Geithner predicts Republicans will yield on taxes

WASHINGTON Sun Dec 2, 2012 3:25pm EST

1 of 2. U.S. Treasury Secretary Tim Geithner gestures as he is interviewed by Bob Schieffer (not pictured) in Washington, on November 30, 2012 for the December 2, 2012 edition of 'Face the Nation' in this CBS handout.

Credit: Reuters/Chris Usher/CBS News/Handout

WASHINGTON (Reuters) - Treasury Secretary Timothy Geithner pushed Republicans on Sunday to offer specific ideas to cut the deficit, and predicted that they would agree to raise tax rates on the rich to obtain a year-end deal and avoid possible economic doom.
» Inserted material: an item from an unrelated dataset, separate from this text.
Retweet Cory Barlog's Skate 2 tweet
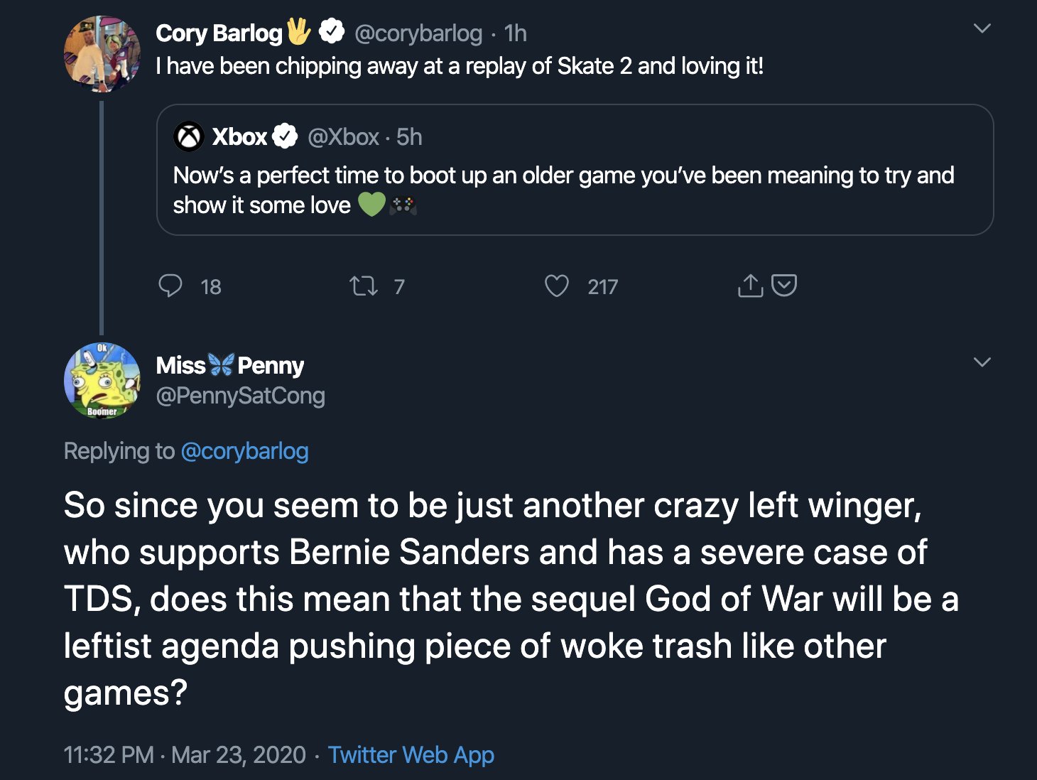This screenshot has height=780, width=1037. 363,286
But the top U.S. Republican, Speaker of the U.S. House of Representatives John Boehner, stood firm and renewed his stand against increased tax rates, leaving talks at a stalemate.
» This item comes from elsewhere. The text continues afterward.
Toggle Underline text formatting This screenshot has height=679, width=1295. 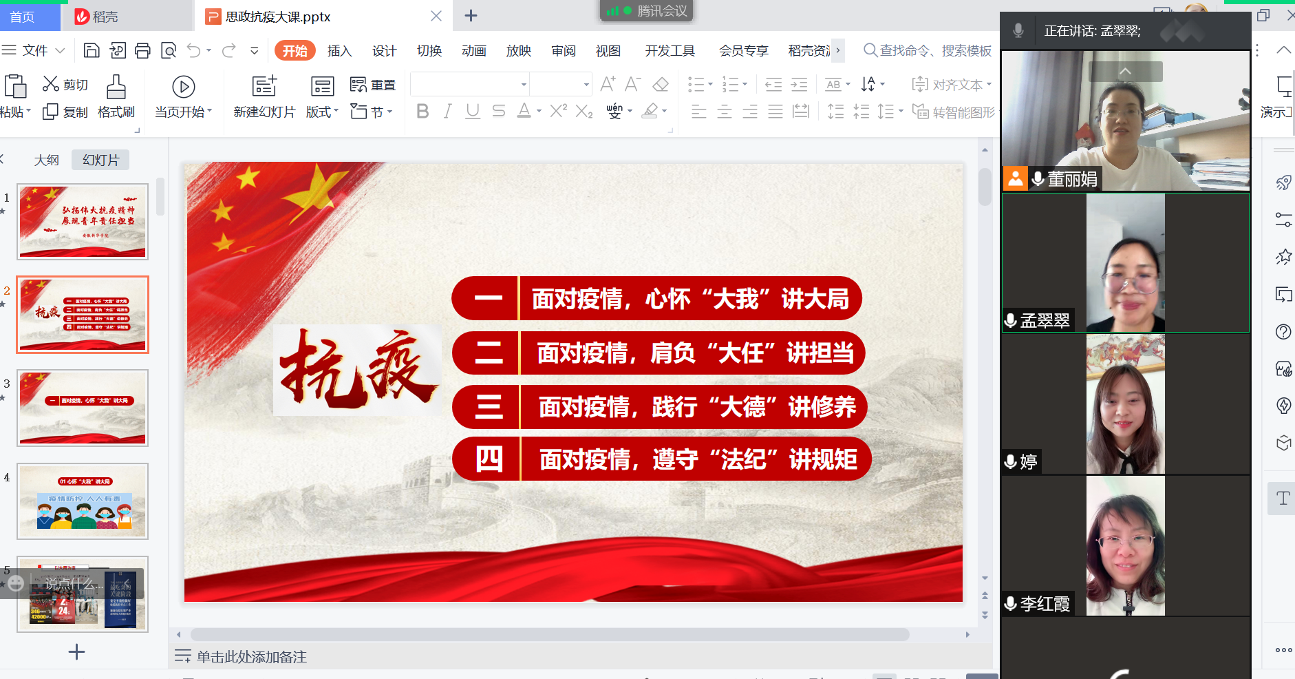pyautogui.click(x=473, y=112)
"Here's the problem," Boehner told "Fox News Sunday" as both sides took their battle to TV talks shows. "When you go and increase rates, you make it more difficult for our economy to grow," he said.

Besides, Boehner said, if Republicans agreed to give President Barack Obama $1.6 trillion in new tax revenue, "He's going to spend it," not reduce the deficit.
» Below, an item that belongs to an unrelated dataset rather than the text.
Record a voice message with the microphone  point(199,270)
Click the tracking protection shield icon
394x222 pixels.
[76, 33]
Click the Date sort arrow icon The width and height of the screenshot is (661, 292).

Geithner, Obama's top negotiator, said in a separate appearance on Fox that Republicans must step up.

The treasury secretary said Republicans will be responsible if no deal is reached by the end of the month, triggering the "fiscal cliff," deep automatic spending cuts and across-the-board tax hikes that could plunge the country into a recession.

"There's not going to be an agreement without rates heading up," Geithner said on CNN's "State of the Union."

With polls showing most Americans favor raising tax rates on the wealthy and cracks starting to appear in what had been a solid wall of Republican opposition to such a move, the Obama administration figures it has the upper hand.

But Boehner made it clear that the fight has only begun and he is interested in cutting a deal, not sounding fiscal alarms. "I don't want any part of going over the cliff. I'm going to do everything I can to avert that," Boehner said.

He again refused to offer specific deficit reduction proposals, other than to repeat that one option would be to end a number of unspecified tax deductions.

"The president has seen a lot of options from us. There are a lot of them on the table and I'm hopeful that the conversation will continue," Boehner said.

Boehner also reaffirmed his party's opposition to Congress giving the president sole authority to increase the U.S. debt limit, a power both Democrats and Republicans value.

"Silliness. Congress is never going to give up this power," Boehner said, explaining it provides lawmakers needed leverage in dealing with the White House.

'FLABBERGASTED'

More talks are expected this week, at least at the staff level. But both sides have said it may be another week or so before negotiations get serious.

A likely scenario is a possible short-term fix that would postpone the deadline for the fiscal cliff for six months to a year. Geithner's opening offer last week included raising tax revenues by $1.6 trillion, at least $50 billion in new economic stimulus spending and effectively giving the president the ability to raise the debt limit.

Republicans promptly rejected the offer as unacceptable, even laughable.

Boehner said he was "flabbergasted" and recalled telling Geithner, "You can't be serious."

Also on Sunday, the top House Democrat, Nancy Pelosi, renewed her threat to force a vote on a Senate-passed plan to extend tax cuts for the middle class if Boehner does not schedule a vote "immediately."

"The clock is ticking and stalemates are a luxury we cannot afford," she said in a written statement.

If Congress does not act, the temporary tax cuts for all taxpayers enacted under former President George W. Bush will expire on December 31. Republicans want to extend those tax cuts for all taxpayers, while President Barack Obama and his fellow Democrats want the tax cut extended only for those with incomes under $250,000.

Republicans, who control the House but are the minority in the Senate, have expressed a willingness to raise revenues by such steps as limiting tax deductions, but most oppose increasing rates.

The combination tax hikes and spending cuts set to take hold early next year would suck about $600 billion out of the economy.